|One of many military helicopters above Tahrir|
Maybe I'm just in a period when every emotion is hightened, when small things are blown out of proportions, and I hope that's the case. I thought I had gotten over what happened in Cairo, but apparently that isn't so. I feel bad for reacting the way I do. I wasn't, after all, part of the revolution; I didn't get shot, none of my friends or family got killed or emprisoned. And still, it affected me in ways I couldn't have predicted. A couple of nights ago I woke up from a semi-sleep by two helicopters circling above the house and in a second I was back in Cairo. It took me a while before I fully realized that I was safely in a small town in Southwestern Sweden, but the panic was hard to slip away from and sleep was no longer an option.
Meanwhile in Egypt, former president Hosni Mubarak is being transferred to a military hospital while waiting for the Tora prison to be medically equipped to recieve him, says Egyptian newspaper al-Masry al-Youm. A couple of weeks ago, Mubarak suffered a heart attack during the questioning about the murdering of pro-democracy protesters during the revolution.
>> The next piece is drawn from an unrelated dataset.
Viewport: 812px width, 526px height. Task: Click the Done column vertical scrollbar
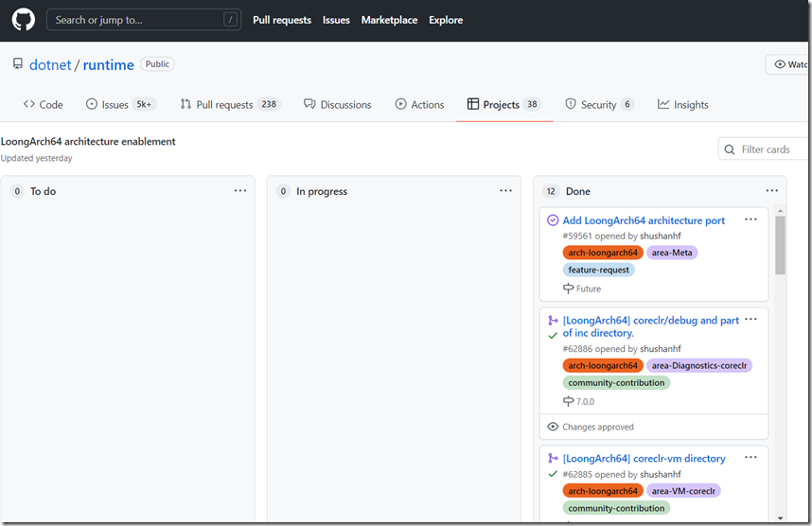(780, 246)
Egypt's military interim government is denying the accusations of Gaddafi's Egypt based cousin Ahmed Gaddaf al-Dam of funding the Libyan government and of recruiting Egyptian mercenaries, Reuters says. The Egyptian military has so far been careful to not take sides in the Libyan situation but has kept the border between the two countries open to assure that aid, medical equipment and food can reach the Libyans. The number of refugees fleeing Libya into Egypt is far above 100.000. I haven't found a current number, but a month ago, the UNHCR reported the number to be at least 118.000. If anyone has a more up-to-date number, please let me know.